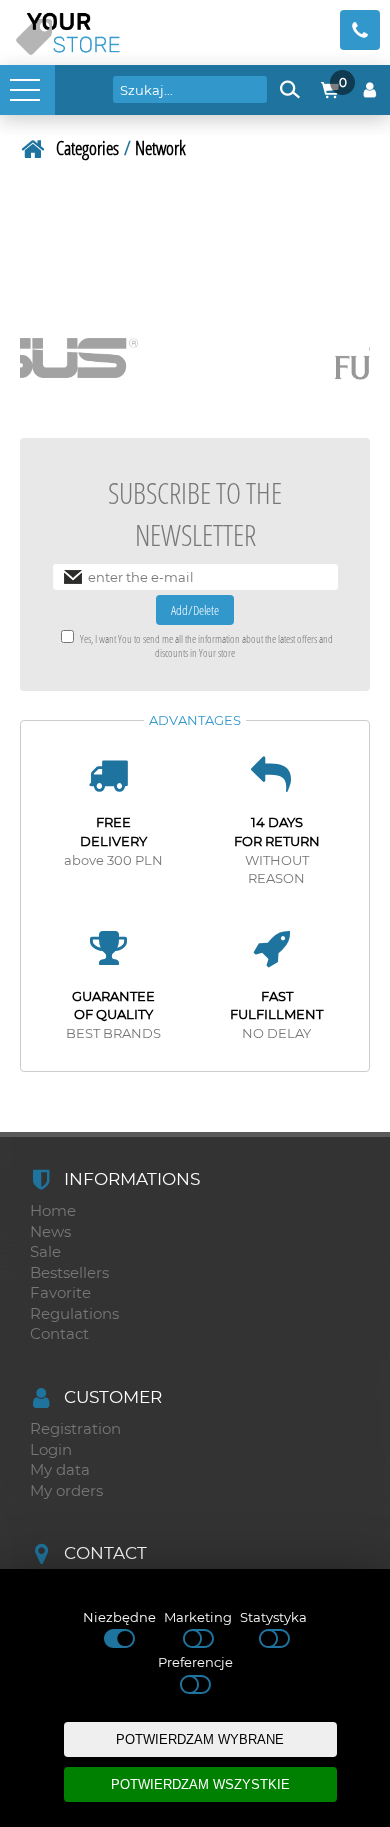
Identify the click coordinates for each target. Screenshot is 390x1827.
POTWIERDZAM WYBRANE (200, 1739)
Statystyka (273, 1617)
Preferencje (195, 1662)
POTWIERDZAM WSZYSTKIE (200, 1784)
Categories (87, 147)
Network (160, 147)
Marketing (198, 1617)
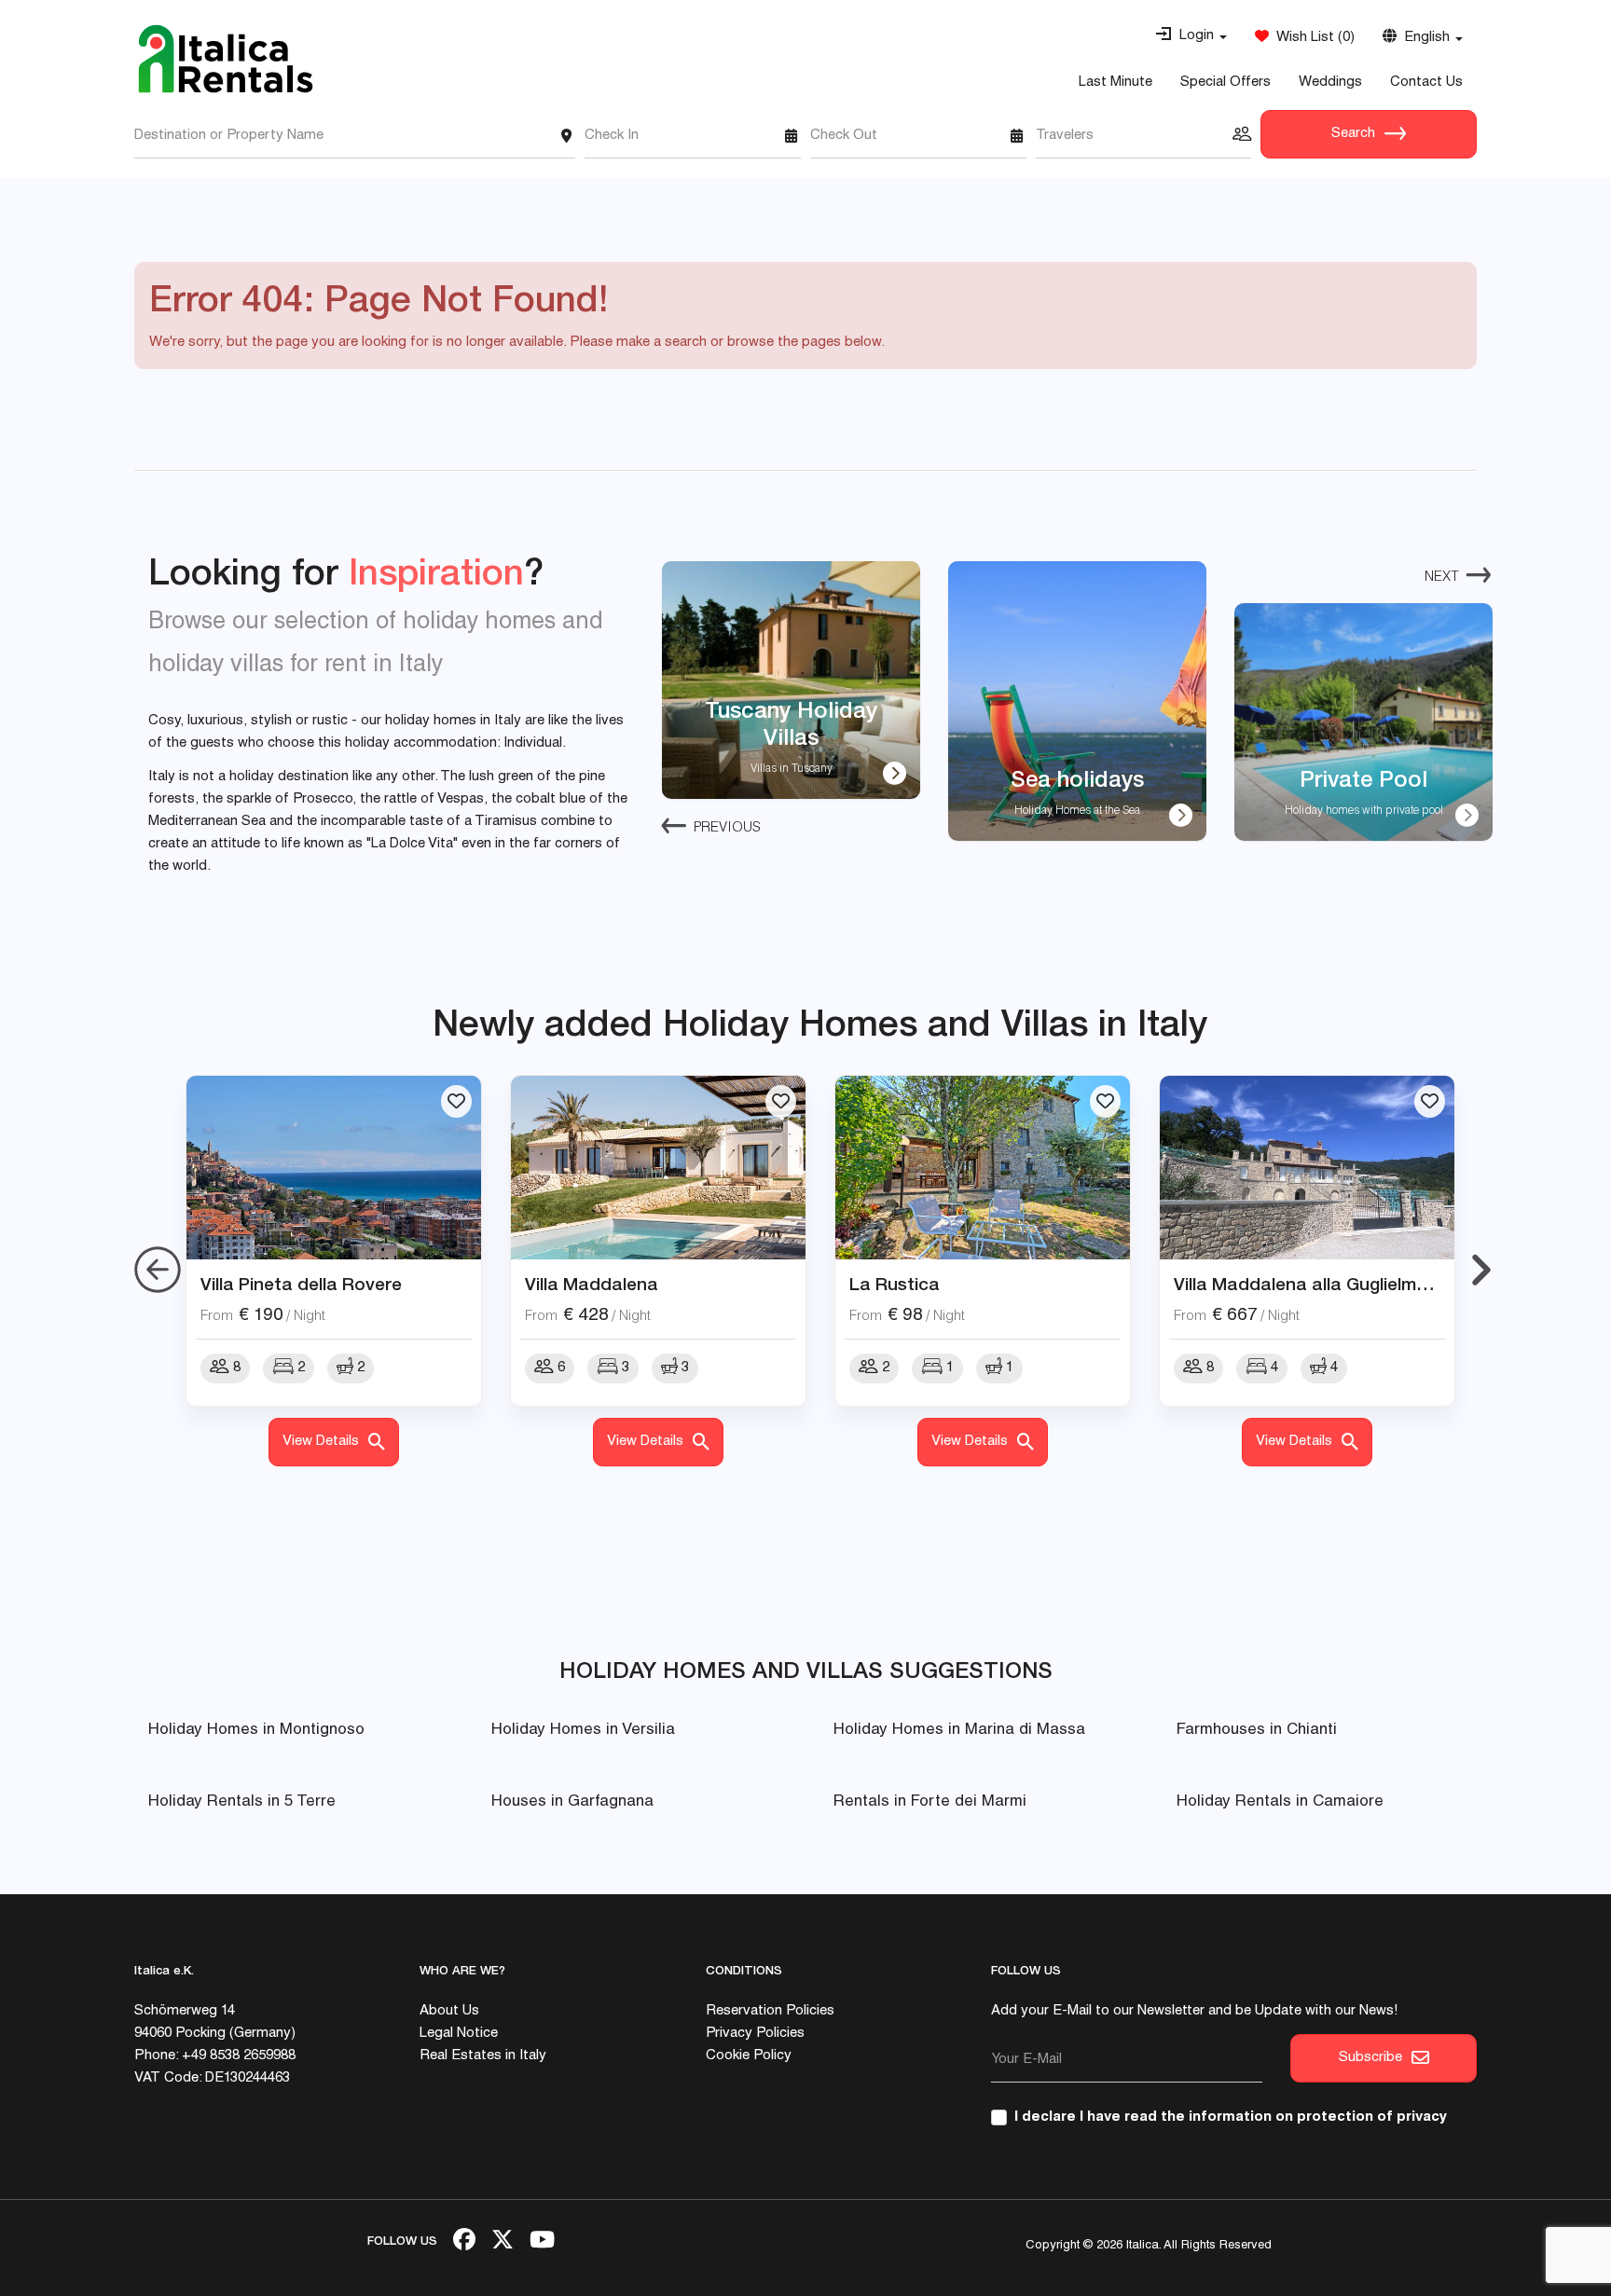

◇ ◇ ◇ ◇ ◇

**EXERCISE DIRECTIONS:**
Write the material above out again exactly. Omit every image.

**EXERCISE RESPONSE:**
Identify the click coordinates for each target. Screenshot is 390x1827.
POTWIERDZAM WYBRANE (200, 1739)
Statystyka (273, 1617)
Preferencje (195, 1662)
POTWIERDZAM WSZYSTKIE (200, 1784)
Categories (87, 147)
Network (160, 147)
Marketing (198, 1617)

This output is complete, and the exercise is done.